■ Instructions to follow
Begin at the line containing "[Gehe zur Startseite] (27, 9)" in the data below and go on through the line containing "Image resolution: width=159, height=2576.", repeating each line exactly; include both ends and no other line.

═════ Provided records

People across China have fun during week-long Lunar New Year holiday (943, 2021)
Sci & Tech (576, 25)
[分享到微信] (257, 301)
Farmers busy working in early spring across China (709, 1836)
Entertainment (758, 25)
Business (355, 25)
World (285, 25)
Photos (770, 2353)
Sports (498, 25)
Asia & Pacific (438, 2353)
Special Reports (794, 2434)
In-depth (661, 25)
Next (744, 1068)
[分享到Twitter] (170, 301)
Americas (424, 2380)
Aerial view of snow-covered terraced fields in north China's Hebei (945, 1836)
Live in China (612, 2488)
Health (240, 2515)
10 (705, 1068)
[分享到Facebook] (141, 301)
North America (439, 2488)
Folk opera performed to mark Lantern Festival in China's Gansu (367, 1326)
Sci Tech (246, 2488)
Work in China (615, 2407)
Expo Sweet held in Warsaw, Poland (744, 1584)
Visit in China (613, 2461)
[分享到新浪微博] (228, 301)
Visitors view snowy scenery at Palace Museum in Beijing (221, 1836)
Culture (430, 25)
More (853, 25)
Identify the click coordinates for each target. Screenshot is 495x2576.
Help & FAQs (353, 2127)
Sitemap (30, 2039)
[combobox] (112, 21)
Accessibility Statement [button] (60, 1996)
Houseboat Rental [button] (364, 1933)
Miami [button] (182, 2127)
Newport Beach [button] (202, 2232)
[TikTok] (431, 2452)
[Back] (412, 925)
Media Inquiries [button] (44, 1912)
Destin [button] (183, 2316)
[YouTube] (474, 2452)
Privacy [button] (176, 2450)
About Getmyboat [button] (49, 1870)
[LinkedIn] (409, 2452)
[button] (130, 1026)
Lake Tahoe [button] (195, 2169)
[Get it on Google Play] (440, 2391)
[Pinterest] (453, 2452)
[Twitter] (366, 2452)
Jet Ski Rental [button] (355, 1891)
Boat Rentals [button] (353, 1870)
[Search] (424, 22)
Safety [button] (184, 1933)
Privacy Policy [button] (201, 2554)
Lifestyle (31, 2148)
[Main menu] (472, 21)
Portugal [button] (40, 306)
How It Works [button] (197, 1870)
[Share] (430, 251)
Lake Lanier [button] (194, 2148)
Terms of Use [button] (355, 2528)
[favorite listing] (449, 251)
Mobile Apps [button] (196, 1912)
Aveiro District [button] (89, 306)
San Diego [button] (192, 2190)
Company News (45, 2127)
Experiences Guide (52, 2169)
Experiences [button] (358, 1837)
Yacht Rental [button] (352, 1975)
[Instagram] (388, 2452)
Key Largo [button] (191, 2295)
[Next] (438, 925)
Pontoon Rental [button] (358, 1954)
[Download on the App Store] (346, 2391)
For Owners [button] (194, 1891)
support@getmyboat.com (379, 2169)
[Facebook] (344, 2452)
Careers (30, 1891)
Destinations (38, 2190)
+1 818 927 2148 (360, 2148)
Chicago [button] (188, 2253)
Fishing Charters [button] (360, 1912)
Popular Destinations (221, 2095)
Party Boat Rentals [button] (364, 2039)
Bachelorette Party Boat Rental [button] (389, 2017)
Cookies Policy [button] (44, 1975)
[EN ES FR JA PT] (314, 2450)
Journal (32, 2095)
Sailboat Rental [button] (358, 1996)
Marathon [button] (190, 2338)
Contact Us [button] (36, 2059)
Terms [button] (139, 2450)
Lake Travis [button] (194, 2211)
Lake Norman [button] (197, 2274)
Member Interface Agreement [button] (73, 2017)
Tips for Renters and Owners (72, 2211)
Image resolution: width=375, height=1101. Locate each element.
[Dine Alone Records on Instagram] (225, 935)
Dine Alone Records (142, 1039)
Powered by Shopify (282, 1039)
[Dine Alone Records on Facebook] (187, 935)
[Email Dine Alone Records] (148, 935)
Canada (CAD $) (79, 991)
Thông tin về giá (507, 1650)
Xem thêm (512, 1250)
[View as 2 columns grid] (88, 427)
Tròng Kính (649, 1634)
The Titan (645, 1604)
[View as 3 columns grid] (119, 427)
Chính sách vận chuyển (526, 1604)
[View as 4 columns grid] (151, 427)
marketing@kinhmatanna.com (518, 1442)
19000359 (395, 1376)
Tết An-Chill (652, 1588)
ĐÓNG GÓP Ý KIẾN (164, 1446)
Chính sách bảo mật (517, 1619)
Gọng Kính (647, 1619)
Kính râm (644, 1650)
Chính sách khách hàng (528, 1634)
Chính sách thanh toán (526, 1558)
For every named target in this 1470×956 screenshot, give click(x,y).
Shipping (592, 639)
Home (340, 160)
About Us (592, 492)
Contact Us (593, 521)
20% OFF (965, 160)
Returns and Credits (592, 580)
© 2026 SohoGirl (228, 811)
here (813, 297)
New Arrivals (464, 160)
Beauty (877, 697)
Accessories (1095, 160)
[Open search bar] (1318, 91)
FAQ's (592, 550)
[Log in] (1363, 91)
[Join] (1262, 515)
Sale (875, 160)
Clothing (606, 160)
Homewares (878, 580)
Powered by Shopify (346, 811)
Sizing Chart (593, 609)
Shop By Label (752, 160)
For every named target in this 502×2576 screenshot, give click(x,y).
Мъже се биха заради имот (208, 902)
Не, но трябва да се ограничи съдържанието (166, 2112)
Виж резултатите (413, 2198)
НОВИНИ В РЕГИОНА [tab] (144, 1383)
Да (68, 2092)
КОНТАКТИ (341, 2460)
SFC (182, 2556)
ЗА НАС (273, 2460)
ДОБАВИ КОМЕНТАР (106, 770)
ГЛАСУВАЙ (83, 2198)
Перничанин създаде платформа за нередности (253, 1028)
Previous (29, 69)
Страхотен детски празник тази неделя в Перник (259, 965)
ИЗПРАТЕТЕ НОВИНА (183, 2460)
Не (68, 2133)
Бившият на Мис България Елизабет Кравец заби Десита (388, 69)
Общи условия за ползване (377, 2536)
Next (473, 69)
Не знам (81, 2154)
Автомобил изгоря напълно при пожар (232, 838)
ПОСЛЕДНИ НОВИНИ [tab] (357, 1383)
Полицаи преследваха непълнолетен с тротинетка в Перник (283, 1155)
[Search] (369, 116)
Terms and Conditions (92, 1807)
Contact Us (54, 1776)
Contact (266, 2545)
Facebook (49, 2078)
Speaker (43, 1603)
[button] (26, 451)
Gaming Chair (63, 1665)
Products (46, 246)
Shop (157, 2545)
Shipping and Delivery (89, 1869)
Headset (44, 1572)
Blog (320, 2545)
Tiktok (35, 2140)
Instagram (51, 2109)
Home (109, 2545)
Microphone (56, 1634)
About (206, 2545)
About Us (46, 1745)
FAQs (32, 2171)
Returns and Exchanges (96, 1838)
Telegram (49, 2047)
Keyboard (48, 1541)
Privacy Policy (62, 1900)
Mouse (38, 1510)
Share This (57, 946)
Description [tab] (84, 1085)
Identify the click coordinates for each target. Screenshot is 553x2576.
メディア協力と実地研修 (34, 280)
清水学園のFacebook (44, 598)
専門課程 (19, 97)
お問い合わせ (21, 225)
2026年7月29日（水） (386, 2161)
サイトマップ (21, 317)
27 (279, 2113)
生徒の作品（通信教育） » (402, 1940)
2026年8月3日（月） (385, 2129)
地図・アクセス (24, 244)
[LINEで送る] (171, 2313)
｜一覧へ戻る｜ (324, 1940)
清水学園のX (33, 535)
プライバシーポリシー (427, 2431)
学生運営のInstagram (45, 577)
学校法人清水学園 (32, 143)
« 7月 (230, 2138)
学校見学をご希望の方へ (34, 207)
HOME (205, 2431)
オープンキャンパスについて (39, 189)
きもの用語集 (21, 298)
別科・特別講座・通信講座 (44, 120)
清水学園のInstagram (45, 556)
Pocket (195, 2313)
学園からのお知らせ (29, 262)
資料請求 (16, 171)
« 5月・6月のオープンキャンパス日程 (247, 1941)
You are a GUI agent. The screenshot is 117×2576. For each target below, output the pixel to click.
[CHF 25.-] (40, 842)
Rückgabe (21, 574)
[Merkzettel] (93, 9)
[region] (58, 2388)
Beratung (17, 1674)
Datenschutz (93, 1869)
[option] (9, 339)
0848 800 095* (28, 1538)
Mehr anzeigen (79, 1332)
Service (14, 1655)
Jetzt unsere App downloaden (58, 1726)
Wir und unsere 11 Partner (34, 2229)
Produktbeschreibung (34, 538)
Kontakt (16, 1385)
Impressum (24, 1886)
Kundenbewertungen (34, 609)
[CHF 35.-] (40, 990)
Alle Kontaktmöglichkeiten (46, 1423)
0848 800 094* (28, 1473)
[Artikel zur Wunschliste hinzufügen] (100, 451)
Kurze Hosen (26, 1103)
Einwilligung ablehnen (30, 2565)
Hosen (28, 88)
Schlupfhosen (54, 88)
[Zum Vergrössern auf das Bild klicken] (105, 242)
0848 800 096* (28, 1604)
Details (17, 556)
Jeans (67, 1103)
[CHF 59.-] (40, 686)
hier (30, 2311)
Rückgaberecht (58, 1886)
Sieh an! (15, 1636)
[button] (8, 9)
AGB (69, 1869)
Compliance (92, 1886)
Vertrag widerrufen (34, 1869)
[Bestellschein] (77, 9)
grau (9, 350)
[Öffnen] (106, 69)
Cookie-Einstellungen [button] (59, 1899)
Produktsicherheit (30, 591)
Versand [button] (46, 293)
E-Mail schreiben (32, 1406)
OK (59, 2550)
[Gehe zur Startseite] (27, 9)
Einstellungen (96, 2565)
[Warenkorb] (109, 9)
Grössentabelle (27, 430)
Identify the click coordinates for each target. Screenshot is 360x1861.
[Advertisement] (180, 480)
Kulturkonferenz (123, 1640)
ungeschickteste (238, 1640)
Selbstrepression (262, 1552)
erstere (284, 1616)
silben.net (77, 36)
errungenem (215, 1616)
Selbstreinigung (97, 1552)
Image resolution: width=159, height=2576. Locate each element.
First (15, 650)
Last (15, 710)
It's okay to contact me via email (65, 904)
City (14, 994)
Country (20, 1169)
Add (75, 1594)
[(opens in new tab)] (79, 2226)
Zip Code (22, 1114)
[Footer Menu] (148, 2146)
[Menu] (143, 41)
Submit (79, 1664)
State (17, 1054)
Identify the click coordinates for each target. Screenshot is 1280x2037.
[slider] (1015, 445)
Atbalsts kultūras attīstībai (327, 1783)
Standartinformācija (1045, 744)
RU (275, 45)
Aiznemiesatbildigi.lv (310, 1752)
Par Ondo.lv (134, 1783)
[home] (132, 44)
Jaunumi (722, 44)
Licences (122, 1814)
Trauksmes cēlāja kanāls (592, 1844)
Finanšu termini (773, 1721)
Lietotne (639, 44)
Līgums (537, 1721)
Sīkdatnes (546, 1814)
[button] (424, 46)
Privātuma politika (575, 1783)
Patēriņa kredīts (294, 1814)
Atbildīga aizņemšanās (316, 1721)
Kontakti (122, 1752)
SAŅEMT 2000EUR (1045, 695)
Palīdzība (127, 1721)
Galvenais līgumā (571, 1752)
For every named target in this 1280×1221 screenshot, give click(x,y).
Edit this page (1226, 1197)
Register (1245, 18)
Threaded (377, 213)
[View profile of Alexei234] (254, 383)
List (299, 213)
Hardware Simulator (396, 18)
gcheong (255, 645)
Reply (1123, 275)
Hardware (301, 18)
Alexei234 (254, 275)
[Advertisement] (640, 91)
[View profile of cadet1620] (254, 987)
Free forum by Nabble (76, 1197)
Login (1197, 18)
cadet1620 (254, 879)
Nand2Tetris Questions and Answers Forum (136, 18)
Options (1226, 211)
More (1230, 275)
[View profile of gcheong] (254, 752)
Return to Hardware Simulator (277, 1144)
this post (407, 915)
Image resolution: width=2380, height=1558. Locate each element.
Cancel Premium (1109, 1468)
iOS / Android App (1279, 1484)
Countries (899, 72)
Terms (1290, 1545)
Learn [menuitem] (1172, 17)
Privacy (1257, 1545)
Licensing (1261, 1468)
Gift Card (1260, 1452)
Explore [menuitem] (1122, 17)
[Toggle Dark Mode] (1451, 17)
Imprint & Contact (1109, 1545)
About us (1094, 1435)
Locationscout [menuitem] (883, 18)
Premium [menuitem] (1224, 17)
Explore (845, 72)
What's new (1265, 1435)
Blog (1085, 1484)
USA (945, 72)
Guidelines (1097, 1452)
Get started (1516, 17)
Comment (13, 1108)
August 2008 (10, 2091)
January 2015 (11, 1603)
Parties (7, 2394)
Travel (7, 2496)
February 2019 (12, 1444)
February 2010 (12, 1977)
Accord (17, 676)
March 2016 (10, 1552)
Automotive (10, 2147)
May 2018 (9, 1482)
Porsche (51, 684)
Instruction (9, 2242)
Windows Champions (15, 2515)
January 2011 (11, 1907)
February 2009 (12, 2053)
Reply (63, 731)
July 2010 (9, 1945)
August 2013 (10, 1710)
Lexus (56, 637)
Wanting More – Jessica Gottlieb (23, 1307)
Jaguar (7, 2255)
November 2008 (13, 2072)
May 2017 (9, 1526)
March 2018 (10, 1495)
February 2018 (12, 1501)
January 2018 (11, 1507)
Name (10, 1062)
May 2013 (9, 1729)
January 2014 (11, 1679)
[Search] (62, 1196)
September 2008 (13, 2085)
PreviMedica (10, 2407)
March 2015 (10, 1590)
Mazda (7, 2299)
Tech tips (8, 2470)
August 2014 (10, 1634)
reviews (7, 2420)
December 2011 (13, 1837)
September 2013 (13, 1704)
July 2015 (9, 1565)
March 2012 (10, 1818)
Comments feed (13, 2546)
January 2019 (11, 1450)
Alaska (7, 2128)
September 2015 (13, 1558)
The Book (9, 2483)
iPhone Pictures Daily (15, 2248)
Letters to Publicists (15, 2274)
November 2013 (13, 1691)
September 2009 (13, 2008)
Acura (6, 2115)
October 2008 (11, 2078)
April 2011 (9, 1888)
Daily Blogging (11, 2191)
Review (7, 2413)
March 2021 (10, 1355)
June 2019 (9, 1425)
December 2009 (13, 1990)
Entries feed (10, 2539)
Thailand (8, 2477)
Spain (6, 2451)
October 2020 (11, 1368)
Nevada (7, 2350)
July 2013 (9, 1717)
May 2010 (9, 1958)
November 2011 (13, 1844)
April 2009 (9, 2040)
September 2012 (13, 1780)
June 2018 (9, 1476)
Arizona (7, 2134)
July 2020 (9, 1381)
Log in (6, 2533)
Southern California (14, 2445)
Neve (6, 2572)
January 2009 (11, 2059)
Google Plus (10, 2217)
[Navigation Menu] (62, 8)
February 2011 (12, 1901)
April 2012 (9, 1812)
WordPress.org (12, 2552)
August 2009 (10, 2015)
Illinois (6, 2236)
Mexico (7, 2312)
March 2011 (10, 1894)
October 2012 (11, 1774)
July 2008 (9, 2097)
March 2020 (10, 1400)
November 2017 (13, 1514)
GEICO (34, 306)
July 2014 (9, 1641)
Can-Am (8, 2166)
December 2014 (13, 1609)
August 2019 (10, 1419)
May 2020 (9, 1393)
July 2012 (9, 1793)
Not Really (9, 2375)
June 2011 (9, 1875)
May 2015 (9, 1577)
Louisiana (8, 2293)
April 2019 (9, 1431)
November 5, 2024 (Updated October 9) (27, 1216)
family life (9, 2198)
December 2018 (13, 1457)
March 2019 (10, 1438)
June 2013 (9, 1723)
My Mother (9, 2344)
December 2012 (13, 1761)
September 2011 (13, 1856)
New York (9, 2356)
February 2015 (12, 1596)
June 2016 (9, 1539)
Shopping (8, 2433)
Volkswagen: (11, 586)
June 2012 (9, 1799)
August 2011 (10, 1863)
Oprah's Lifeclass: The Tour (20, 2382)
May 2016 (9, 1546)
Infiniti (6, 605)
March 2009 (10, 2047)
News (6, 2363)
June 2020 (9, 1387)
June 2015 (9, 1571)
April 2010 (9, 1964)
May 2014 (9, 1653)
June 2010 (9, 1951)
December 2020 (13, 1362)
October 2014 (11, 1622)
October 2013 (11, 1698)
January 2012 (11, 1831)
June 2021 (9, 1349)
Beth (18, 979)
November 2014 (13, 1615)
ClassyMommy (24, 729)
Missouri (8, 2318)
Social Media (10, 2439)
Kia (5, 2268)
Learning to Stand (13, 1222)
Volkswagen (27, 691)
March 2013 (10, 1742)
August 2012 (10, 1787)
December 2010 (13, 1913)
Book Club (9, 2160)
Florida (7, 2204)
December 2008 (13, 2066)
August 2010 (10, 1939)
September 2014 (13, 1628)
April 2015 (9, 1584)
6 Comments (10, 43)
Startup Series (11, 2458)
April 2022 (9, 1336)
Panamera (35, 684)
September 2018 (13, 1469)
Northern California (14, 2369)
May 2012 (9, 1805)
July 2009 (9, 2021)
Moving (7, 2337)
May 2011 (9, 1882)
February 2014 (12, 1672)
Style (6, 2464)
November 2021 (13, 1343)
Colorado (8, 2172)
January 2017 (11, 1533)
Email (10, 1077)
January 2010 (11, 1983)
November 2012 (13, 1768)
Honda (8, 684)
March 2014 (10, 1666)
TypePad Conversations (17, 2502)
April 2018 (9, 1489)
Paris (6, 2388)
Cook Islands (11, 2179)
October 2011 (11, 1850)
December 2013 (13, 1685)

══════════

■ Answer box
[Gehe zur Startseite] (27, 9)
Einstellungen (96, 2565)
[Warenkorb] (109, 9)
Grössentabelle (27, 430)
Identify the click coordinates for each target. Screenshot is 360x1861.
[Advertisement] (180, 480)
Kulturkonferenz (123, 1640)
ungeschickteste (238, 1640)
Selbstrepression (262, 1552)
erstere (284, 1616)
silben.net (77, 36)
errungenem (215, 1616)
Selbstreinigung (97, 1552)
Image resolution: width=159, height=2576. Locate each element.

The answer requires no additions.